「市ヶ谷、それ終わったら帰って良いよ。ご苦労さん」
「え、先生。こんなに頑張ったんだからお菓子のひとつやふたつくれても良いんじゃないですか」
「そういうのは自分で言うもんじゃないんですよ市ヶ谷サン」
「言わないとくれないじゃないですか」
「言ったらもらえると思ってんのもこえーよ」


 二月半ばの放課後のこと。
 職員室の前をたまたま通りがかったところを、英語教諭で写真部の顧問でもある瀬戸先生につかまってしまった私は、英語科準備室で、課題プリントを四枚ずつホッチキスで止めるという地味に時間のかかる雑用を頼まれていた。

 私は写真部に所属していたので、三年の文化祭を終えて部活を引退したあとも何かと都合よく使われることが多く、今回も例外なくそうだった。「あ、市ヶ谷今から帰るだけならちょっと手伝ってよ」と、そんな感じである。あまりにも都合が良すぎると思う。
 さらに補足すると、写真部の部員は全部で六人。うち半分以上が幽霊部員と化していたので、人数もやる気も足りない廃部寸前の部活として認識されていた。

 私は比較的真面目に部活をしていたほうだったので、瀬戸先生と顔を合わせる機会が多く、そうしているうちに少しばかり仲良くなってしまった、というわけである。


「市ヶ谷、ほれ」
「え、わっ」
先生は私が顔を上げたタイミングとほぼ同時にポケットから個包装の飴玉を取り出し、こちらに向かって投げた。
 咄嗟に手を出してそれを受け止めると、「意外とやるやん」と嬉しくない褒められ方をされる。

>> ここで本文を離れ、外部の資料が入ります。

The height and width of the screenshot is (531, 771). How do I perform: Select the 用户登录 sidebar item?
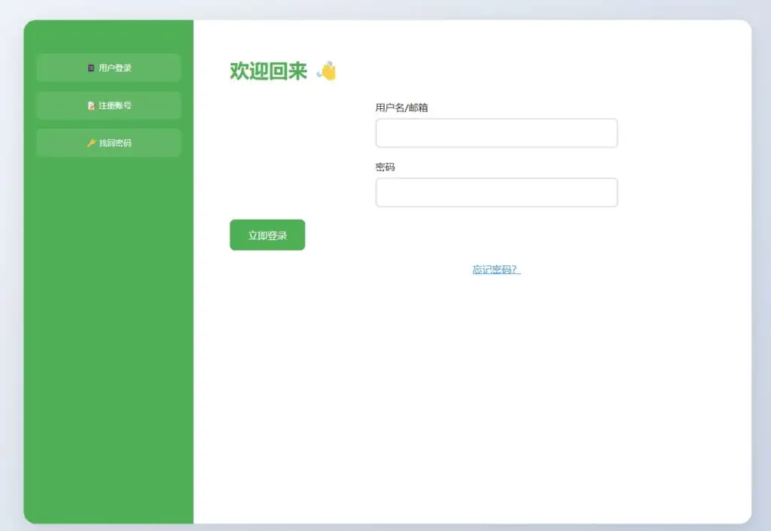point(108,68)
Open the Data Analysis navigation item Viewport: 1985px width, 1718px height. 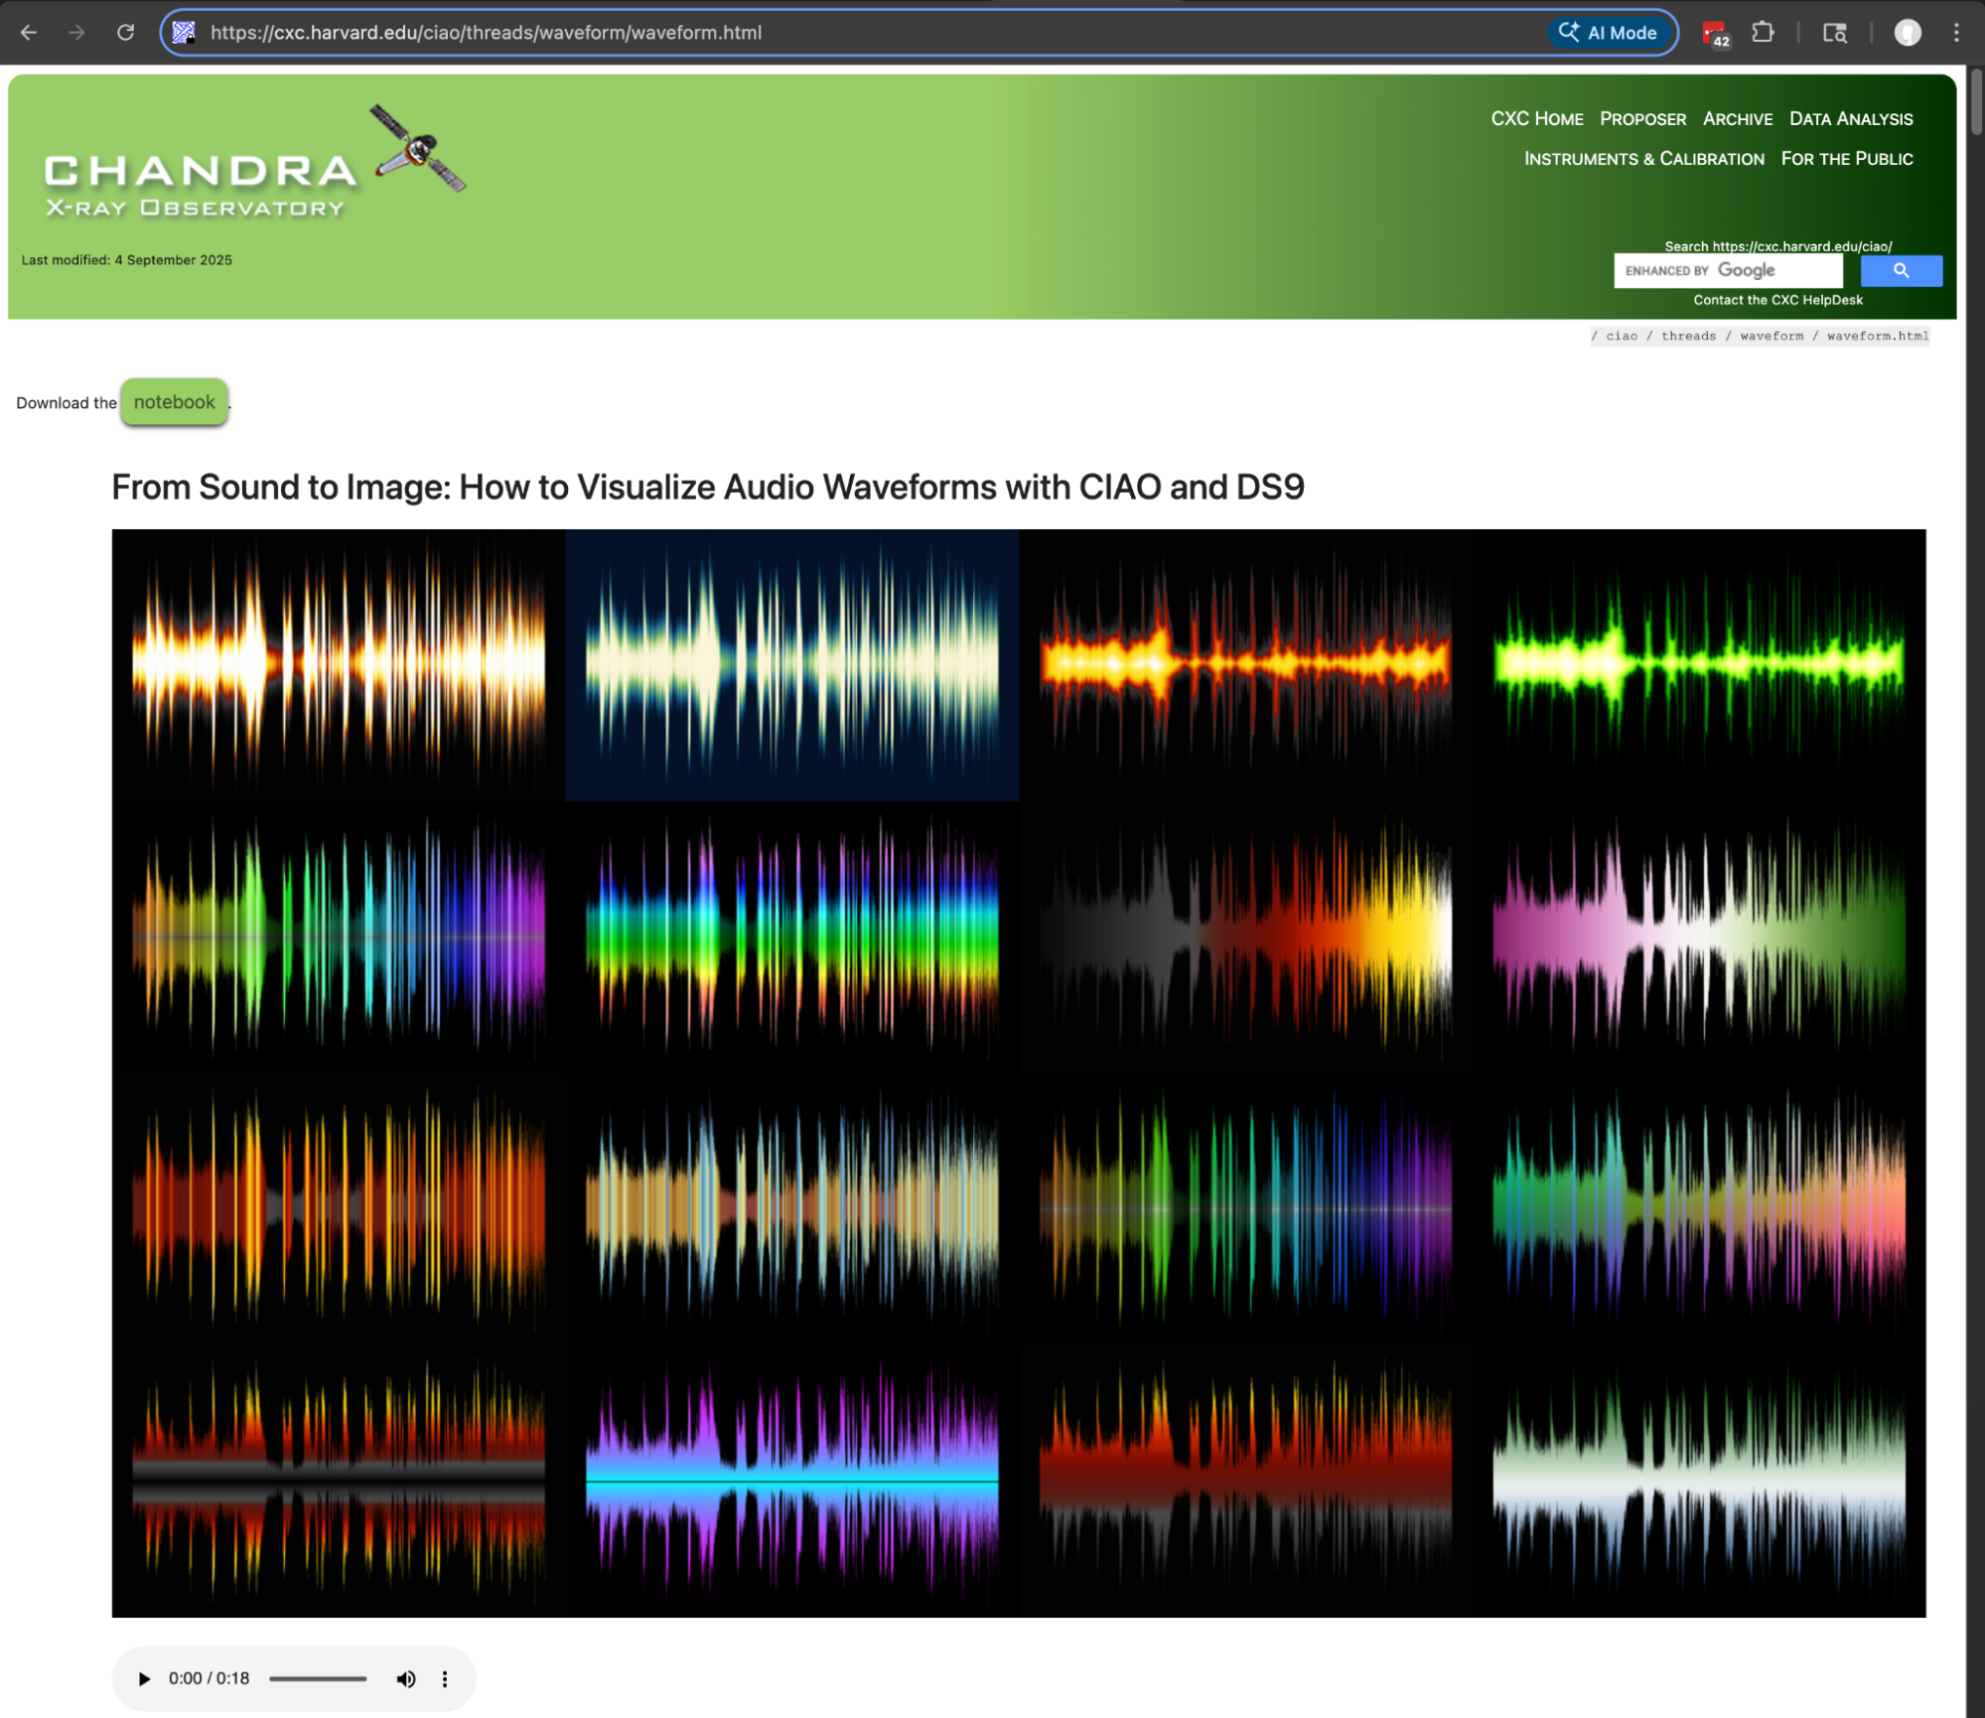point(1850,119)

 ブドウ味の飴玉。早速口に含むと、ブドウの香りと甘さが広がった。


 暖房が付いているといっても、外気温度が低すぎて暖気がなかなか広がらないのが真冬の難点だ。窓の隙間を抜ける冷え切った風に、時々身体が震える。


「うー……寒」
「女子高生は大変だね。こんな真冬でもスカート履かなきゃなんねーの」
「寒そうだって思うならスカートの下にジャージ履くのありにしてくださいよ。なんでだめなんですかあれ」
「そりゃだらしないからだろうな」
「えー、校長先生の頭のほうがだらしないと思いま……」
「それ以上の発言は校則違反です」


 くくく……と笑いをこらえながら先生が言う。
 もうほとんどアウトだったんですけど。そう訴えるように瀬戸先生に視線を送り、それから私もつられて笑ってしまった。


 瀬戸先生は、縁が黒い眼鏡がよく似合う、細身で色白な男の人だ。
 二十九歳、独身。本人曰く、自分の生活スタイルを他人に踏み込まれることが嫌いらしい。
 絶対結婚できないとまるで他人事のように嘆いた先生に「人生には少しの妥協が必要なんですよ」とどこかの本で読んだ言葉をぶつけると、えらそうな言葉だなと笑っていた。それも、つい五分前の話だ。

「で、市ヶ谷。どうだった?」
「どうって何がですか」
「高校生活、後悔とかしてないんかなって。高校生ブランドは手離した途端恋しくなっちゃうもんだからね」


 高校三年生、最後の登校日。
 明日から三年生は自由登校の期間に入るので、ほとんどの生徒が卒業式当日まで学校には来なくなる。

 写真部の私も例外ではなく、明日から半月近く制服を着なくなるわけで、つまるところ、私の高校生活は実質今日で終わりを迎える、ということだ。

高校生活に後悔はしてないか? なんて、私にそんな質問をするのは皮肉だと思う。

「先生サイテーです」
「なんでだよ」
「達成できたことよりやり残したことのほうが多いんです、私は。知ってますよね、先生も」


 後悔なんて数えだしたらきりがない。体育祭も文化祭も修学旅行も、友情も恋愛も。
 ひとつだって、私が思い描いていたものにはならなかった。


 やり直せるなら、入学式の日から。中学時代から。──この容姿に生まれた時から。


「まあでも、時間を無駄にすることも何度も失敗することも青春っちゃ青春だと思うよ、俺は」
「そんな無理やり括らなくていいです」
「なはは、夢がねえな」

 募る苛立ちを誤魔化すようにため息を吐く。
登校日は今日で終わり。残すところ、学校に来るのは卒業式の日だけだ。
 今更どうにもできないことを悔やんでも仕方がない。


「卒業式行きたくないなー……」

 思い出と呼べるほどのことは何もなく、誰かを好きになることもなければ、友達もろくにいなかった。
 最後にここぞとばかりに話す校長先生の祝辞を聞いて、卒業証書をもらうためだけに制服を着て学校に来なければならないのは、単純に、だるいのだ。